69% of businesses reported at least one hacking incident in the last year.
You read that right: according to a study by The Hartford Steam Boiler Inspection and Insurance Company (HSB), the majority of businesses experienced at least one breach last year – many even had more than one!
You might try to assuage your fears by thinking those hits only happen to big businesses, but you'd be wrong. Of those surveyed for the HSB study, 37 percent were mid-sized and small businesses. To make matters worse, 71 percent of cyber attacks take aim at small businesses precisely because they are small. The logic is that these targets don't have the fancy security measures that big companies do, giving the attack a better chance at success.
$8,700 = Average cost of a data breach for a small business.
Say your employee's unsecured device is stolen or hacked and your business records are exposed. Is it really that expensive?
The 2013 National Small Business Association survey [PDF] gives small businesses a ballpark figure: if you get breached, expect to lose around $8,700 right out of the gate. If your bank account is compromised, expect hackers to steal an average of $6,927 – and your bank doesn't have to reimburse you for that loss, either.
96% of customers don't trust retailers with their data.
The cyber security firm Fortinet conducted a survey to gauge how data breaches affect consumer attitudes.
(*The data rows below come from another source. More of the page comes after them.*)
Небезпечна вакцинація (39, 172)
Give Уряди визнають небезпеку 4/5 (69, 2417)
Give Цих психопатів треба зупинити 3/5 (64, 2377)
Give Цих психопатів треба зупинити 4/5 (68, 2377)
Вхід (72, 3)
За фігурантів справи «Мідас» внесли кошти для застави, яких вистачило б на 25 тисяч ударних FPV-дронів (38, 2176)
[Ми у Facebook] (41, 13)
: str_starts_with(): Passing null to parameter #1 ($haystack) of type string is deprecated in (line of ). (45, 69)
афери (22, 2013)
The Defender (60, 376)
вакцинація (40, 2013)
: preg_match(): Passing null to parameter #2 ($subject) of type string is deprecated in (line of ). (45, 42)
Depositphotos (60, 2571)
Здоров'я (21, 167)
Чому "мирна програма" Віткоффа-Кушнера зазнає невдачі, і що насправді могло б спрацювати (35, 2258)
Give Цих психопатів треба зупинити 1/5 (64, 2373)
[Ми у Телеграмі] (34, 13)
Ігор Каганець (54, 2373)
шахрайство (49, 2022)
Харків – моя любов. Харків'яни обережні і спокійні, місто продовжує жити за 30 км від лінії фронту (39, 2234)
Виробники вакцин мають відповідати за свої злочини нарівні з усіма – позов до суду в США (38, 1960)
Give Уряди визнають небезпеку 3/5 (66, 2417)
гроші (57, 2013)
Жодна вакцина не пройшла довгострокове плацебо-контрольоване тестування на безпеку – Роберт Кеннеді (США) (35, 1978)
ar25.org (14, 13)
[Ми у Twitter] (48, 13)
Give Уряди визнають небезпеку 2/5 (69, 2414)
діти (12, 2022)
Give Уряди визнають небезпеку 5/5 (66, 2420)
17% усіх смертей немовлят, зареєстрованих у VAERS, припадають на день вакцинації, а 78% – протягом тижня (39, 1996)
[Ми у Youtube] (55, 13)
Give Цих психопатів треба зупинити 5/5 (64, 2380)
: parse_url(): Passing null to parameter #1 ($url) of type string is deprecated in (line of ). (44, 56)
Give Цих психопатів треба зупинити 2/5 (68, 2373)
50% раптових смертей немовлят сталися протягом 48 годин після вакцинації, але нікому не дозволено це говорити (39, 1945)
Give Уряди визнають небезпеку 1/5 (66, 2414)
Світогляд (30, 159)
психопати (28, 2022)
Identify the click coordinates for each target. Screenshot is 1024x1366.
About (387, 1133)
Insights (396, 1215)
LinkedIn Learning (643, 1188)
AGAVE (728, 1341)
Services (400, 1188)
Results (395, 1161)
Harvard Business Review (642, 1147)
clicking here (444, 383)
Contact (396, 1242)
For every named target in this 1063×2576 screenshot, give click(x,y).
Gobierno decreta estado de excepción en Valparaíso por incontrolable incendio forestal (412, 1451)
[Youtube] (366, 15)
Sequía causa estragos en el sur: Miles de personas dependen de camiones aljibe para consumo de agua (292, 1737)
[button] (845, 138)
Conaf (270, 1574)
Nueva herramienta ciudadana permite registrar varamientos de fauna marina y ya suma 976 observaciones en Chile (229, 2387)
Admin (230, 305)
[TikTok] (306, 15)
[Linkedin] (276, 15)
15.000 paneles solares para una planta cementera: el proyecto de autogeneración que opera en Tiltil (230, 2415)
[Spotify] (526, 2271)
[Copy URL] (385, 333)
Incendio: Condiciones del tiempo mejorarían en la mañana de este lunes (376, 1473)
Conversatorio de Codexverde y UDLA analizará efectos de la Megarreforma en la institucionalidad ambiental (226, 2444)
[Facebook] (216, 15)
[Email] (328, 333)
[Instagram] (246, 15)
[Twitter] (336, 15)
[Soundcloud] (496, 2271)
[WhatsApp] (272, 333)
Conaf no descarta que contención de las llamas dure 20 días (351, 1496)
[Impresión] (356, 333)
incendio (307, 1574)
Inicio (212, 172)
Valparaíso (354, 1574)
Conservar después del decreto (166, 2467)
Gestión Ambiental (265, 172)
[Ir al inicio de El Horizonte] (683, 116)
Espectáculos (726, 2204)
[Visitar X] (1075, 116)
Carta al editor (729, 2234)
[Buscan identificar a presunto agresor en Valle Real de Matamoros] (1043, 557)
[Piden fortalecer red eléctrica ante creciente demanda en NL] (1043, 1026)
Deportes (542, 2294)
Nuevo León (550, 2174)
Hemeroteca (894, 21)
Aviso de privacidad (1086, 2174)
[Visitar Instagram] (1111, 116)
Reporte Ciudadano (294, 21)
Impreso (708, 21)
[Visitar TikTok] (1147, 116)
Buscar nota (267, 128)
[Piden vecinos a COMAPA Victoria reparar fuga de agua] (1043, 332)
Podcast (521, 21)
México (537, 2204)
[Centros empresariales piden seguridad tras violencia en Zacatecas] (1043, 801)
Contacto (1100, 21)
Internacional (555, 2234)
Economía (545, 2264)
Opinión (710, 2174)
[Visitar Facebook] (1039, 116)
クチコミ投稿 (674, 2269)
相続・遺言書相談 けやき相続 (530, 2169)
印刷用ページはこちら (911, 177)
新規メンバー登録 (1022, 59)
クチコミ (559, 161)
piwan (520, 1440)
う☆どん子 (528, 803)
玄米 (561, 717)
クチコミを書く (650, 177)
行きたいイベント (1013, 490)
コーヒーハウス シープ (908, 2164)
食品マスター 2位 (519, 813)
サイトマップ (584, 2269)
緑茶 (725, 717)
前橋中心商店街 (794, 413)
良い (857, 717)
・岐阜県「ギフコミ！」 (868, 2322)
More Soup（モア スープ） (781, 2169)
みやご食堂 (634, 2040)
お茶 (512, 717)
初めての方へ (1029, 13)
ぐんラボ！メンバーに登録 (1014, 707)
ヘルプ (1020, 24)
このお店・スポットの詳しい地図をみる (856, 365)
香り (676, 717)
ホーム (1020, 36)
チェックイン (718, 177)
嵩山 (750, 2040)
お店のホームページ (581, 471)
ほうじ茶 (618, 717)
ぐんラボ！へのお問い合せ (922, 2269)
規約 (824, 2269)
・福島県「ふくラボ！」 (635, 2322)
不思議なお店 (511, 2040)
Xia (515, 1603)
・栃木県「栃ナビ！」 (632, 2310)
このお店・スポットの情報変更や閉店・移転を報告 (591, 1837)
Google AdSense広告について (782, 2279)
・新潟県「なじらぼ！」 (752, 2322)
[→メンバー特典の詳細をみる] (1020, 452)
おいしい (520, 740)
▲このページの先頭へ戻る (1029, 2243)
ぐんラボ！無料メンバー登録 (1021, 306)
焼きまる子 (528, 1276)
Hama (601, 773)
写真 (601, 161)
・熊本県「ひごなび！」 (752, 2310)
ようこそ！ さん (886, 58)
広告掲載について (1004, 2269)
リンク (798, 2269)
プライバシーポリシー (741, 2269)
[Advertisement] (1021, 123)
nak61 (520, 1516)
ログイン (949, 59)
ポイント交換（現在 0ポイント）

The results were pretty predictable: consumers are losing faith that their data is safe with businesses.
Most telling is their abject distrust of retailers, with only four percent reporting that they feel their data is safe with these entities. Not even healthcare professionals elicit a much better response – only 31 percent trust their doctors to protect their records. (More on that here: "Uh-Oh: Customers Don't Trust Businesses When it Comes to Data Security.")
But what does that mistrust mean as far as your business is concerned? According to a survey by the cloud security firm HyTrust, it translates into lost sales if you ever suffer a data breach. Over 50 percent of respondents said they would take their business elsewhere if their personal information was exposed.
Again, if you operate a BYOD workplace without enforceable security measures, the likelihood of your business experiencing a breach climbs exponentially, which means your reputation and revenue are on the line.
Secure BYOD programs are an investment, too.
It's a big security mistake to have a BYOD workplace with no formal policy. But creating that policy may require a lawyer's help, and according to Rocket Lawyer, the national average for an attorney's going rate is about $284 per hour.
And that's only the beginning. A safe BYOD program means you will also need to implement security controls and enforce the policy, both of which require time and money. Not to mention, it's difficult to police what employees do on their personal devices.
While it may seem like too much of an outlay to drop $1k on a laptop for employees, BYOD programs have the potential to be even more costly once you factor in the potential loss of customer trust and data breach recovery expenses.
Regardless of what you ultimately decide to do, be sure cyber security remains at the forefront of your plan, and consider carrying Cyber Liability Insurance to cover data breach expenses.